Second, it causes ‘irreparable loss‘ and ‘hardship‘ to one’s parents, other family members, and friends.
Third, many activists argue that legalising the practice would lead to a ‘slippery slope’ phenomenon which leads on to more number of non voluntary euthanasia — where the patient’s consent isn’t known or taken.
What is the Judicial View regarding Euthanasia?
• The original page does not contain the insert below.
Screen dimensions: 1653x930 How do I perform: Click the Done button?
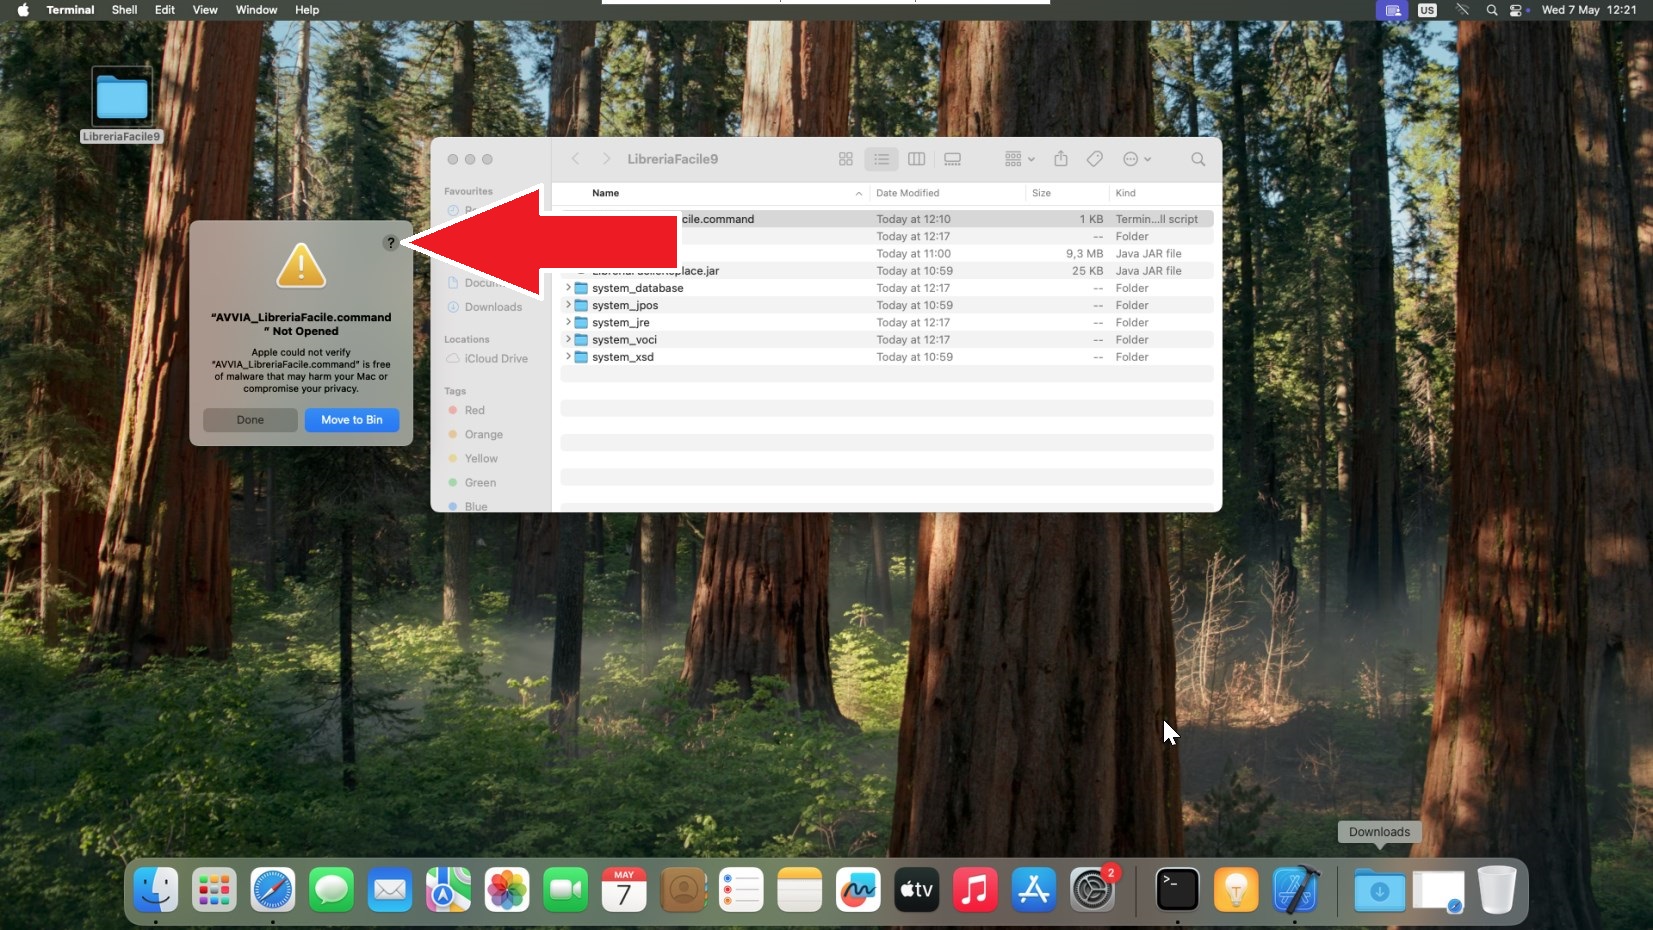250,420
P. Rathinam v. Union of India (1994): The Supreme Court ruled that Section 309 (Attempt to Suicide) of the Indian Penal Code, 1860 is violative of Article 21 of the Indian Constitution. The Court stated that Section 309 of the Penal Code should be repealed in order to make our penal rules more humane.
Gian Kaur v. The State of Punjab (1996): Article 21, which deals with the ‘right to life,’ was deemed to exclude the ‘right to die.’ The constitutionality of Sections 306 (Abetment to Suicide) and 309 of the 1860 Code was confirmed.
Aruna Ramchandra Shanbaug v. Union of India (2011): It was recognized that the patient (Aruna Shanbaug) was no longer a living person and her life was devoid of any human element. The Supreme Court directed a team of three doctors to submit a report to them after assessing the mental and physical conditions of the patient. Accordingly, passive euthanasia was permitted for the first time in the history of India. The Supreme Court also laid down the guidelines for the grant of permission for passive euthanasia.
Common Cause v. Union of India (2018): The Supreme Court ruled that under Article 21 of the Indian Constitution, an individual has the right to die with dignity as part of his or her right to life and personal liberty. An adult of competent mental capacity is entitled to make an informed decision and has a right to refuse medical treatment including withdrawal from life-saving devices. As a result of this judgement, life-support systems for the terminally ill or those in incurable comas can be removed.
The Court also recognised the importance of writing a living will (Advanced Medical Directive) and allowed people to opt out of artificial life support.
Chandrakant Narayanrao Tandale v. the State of Maharashtra (2020): Active euthanasia is a form of euthanasia that is illegal. The Court expressed sympathy towards the petitioner in this case but his petition of active euthanasia was not allowed.
What should be done going ahead?
First, passive euthanasia should strictly be done according to the guidelines of Supreme Court.
An application under Article 226 has to be filed with the Chief Justice of the High Court. The High Court shall constitute a bench of at least two judges to decide the application. Before deciding the same, the bench should seek the opinion of a committee of three reputed doctors. Preferably, one of the three doctors should be a neurologist, one should be a psychiatrist and the third should be a physician. The report of the doctors shall take into account the following factors: (a) Examination of the patient; (b) Records of the patient; (c) View of the hospital staff.
Second, suicide prevention is not just a social and public health goal in India, but also a traditional mental health practice. As a result, the time has come for mental health practitioners to take a more proactive approach to suicide prevention. In addition, the Government should initiate a national discourse on suicide prevention.
The Judiciary has made it clear that Active Euthanasia is prohibited in India in any form and under any circumstances. But a lenient view has been taken when it comes to passive euthanasia. The Supreme Court has recognized that a person with Persistent Vegetative State (PVS), with no scope of improvement has a right to end his life with dignity. Thus, passive euthanasia has been recognized in India as a facet of the Right to Life under Article 21 of the Indian Constitution.